Weather

E&E News Defames Pat Michaels – Watts Up With That?


Guest “They also contradicted their own defamatory headline” by David Middleton

Patrick Michaels, influential climate denier, dies at 72
By Scott Waldman | 07/19/2022

One of the most influential climate deniers in American history has died.

Patrick J. Michaels, who died Saturday at 72, created the modern concept of “lukewarmism,” which holds that humans are warming the planet but rejects the notion it will have severe consequences. That idea has become dominant in today’s Republican Party, which rejects significant restrictions on fossil fuels and has ignored the warnings of climate scientists who have said that unabated warming will be devastating for humanity.

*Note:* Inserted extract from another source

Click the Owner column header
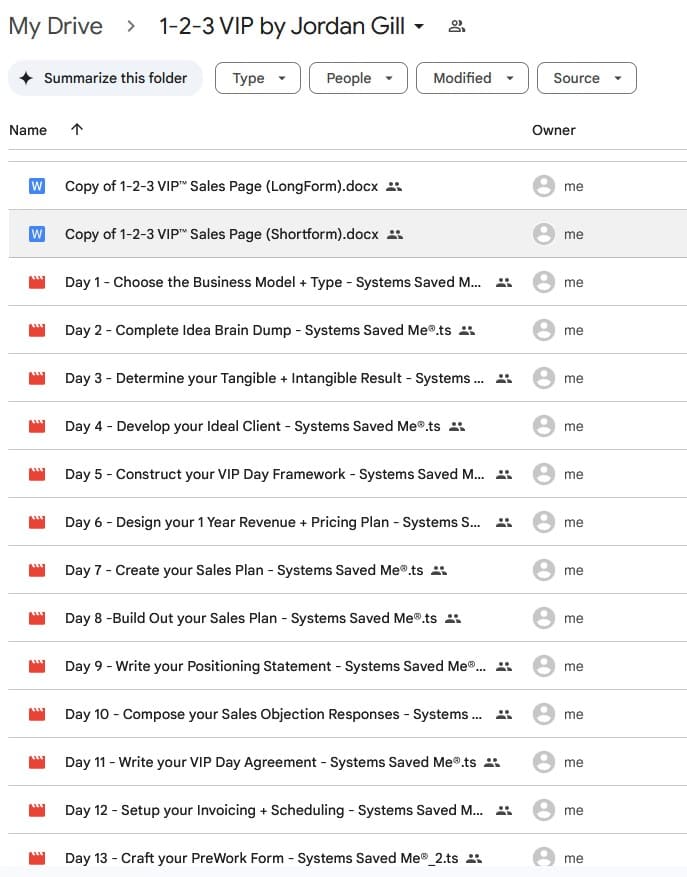Image resolution: width=687 pixels, height=877 pixels. pyautogui.click(x=553, y=130)
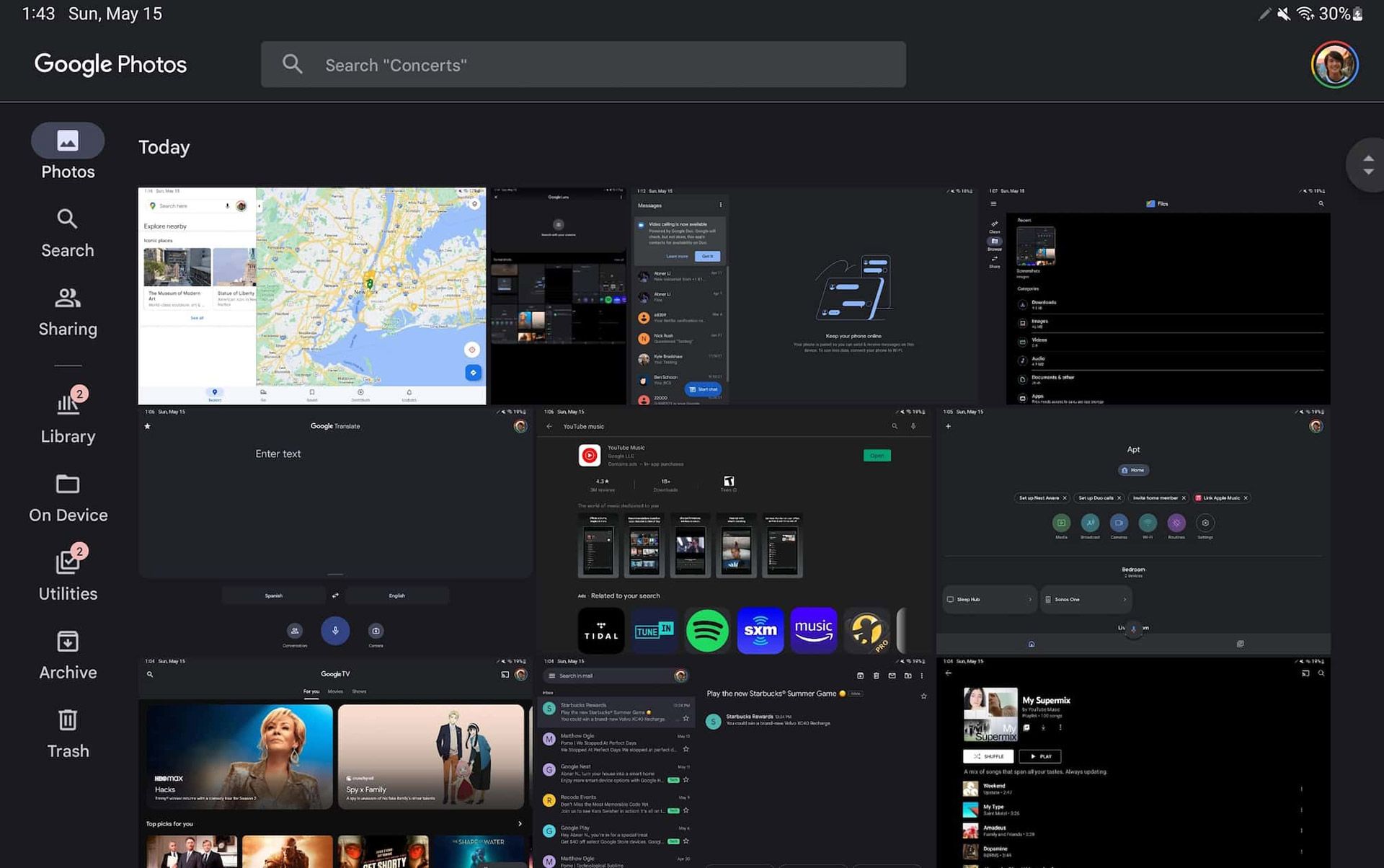Open Google Maps nearby explore view
The height and width of the screenshot is (868, 1384).
[312, 294]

Michaels was not a denier but a true skeptic who never stopped questioning scientific research, said Ryan Maue, who was tapped by former President Donald Trump to be NOAA’s chief scientist.

[…]

E&E News ClimateWire

It’s one thing to defame someone in the headline and then contradict the defamatory remarks in the second and third paragraphs… It’s another thing to defame someone by accusing them of being something that is neither physically, nor grammatically possible. No one denies the climate. It’s not even possible to deny the climate… Physically or grammatically. “Lukewarmism” denies nothing. It doesn’t even reject economically viable reductions in greenhouse gas emissions. I will give E&E News some credit for quoting Dr. Ryan Maue, who very accurately and eloquently described Dr. Michaels as “a true skeptic… However, why continue with the use of the denier pejorative, if not for defamatory purposes? Nothing in the article supports the “denier” moniker.

Pat Michaels was a “lukewarmer,” as am I… As are many, if not most, scientists reasonably familiar with the subject matter. Anyone who has ever read any of Dr. Michaels’ books, particularly Climate of Extremes, would know that his view was that the observed warming over the past 50 years, or so, was consistent with an enhanced greenhouse effect and that this was, at least in part, due to greenhouse gas emissions from the combustion of fossil fuels.

Here’s a excerpt from his October 2018, interview on Mark Levin’s Life, Liberty & Levin

LIFE LIBERTY & LEVIN TRANSCRIPT Published October 22, 2018
Dr. Patrick Michaels on the truth about global warming

[…]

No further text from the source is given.